Стоило высечь огонь, чтобы вмиг все это шаткое сооружение…

Но нет! Про то страшно было даже подумать. Да и Михайлик думал совсем не о том.

38

И вдруг ему стало отчего-то так грустно, Михайлику нашему, что и не приведи господь.

Его уже досада брала, что тот чудной запорожец тихонько чего-то хохочет над толстой, чужой печати, изрядно потрепанной книгой. И вот…

Он всегда считал себя не таким уж разумным, Михайлик, но, рассердившись, о том забывал.

Он считал себя не так уж и сильным. Но в гневе забывал и про то.

Он считал себя и несмелым. Но в сердцах и того не помнил.

Он считал себя не так и сердитым, но в пылу забывал и о том.

Забыл и сейчас, затем что рассердился, разгневался — самому стало страшно.

И спросил:

— Чего смеешься, Пилип?

— И тебе хочется? — ответил вопросом на вопрос Пилип-с-Конопель.

— А я не умею.

— Смеяться?

— Он во всю жизнь ни разу и не улыбнулся, — грустно молвила Явдоха. — Будто сглазил кто.

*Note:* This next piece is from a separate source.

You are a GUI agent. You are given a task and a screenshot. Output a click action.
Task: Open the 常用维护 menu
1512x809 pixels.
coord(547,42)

— А вот я его сейчас… рассмешу! — И Пилип стал быстро перелистывать странички своей книги, намереваясь, видно, что-то смешное прочитать.

— Где уж, — усомнилась Явдоха.

— Вот, слушайте! — не беря в расчет сомнений матинки, буркнул Пилип-с-Конопель и, подсев к самому огню, ибо уже стемнело, стал читать, сразу, видно, переводя с какого-то чужестранного языка; и было там правда-таки немало забавного и смешного, так что слушатели, захваченные веселыми приключениями французских бродячих актеров, хохотали от души.

Ни одна черточка не дрогнула лишь на юном, без единой морщинки, лице Михайлика, которое не знало еще ни смеху, ни горя, ни бритвы, ни пощечины — ничегошеньки.

Пилип удивленно глядел на Михайлика — он доселе и не видывал таких, кто смог бы не улыбнуться, слушая те истории, что он сейчас читал, и он сказал матусе:

— Я все равно вам его когда-нибудь насмешу, матинка, — и, в досадном смущении, закрыл любимую, видно, книгу, хотя добрые люди и не прочь были послушать еще.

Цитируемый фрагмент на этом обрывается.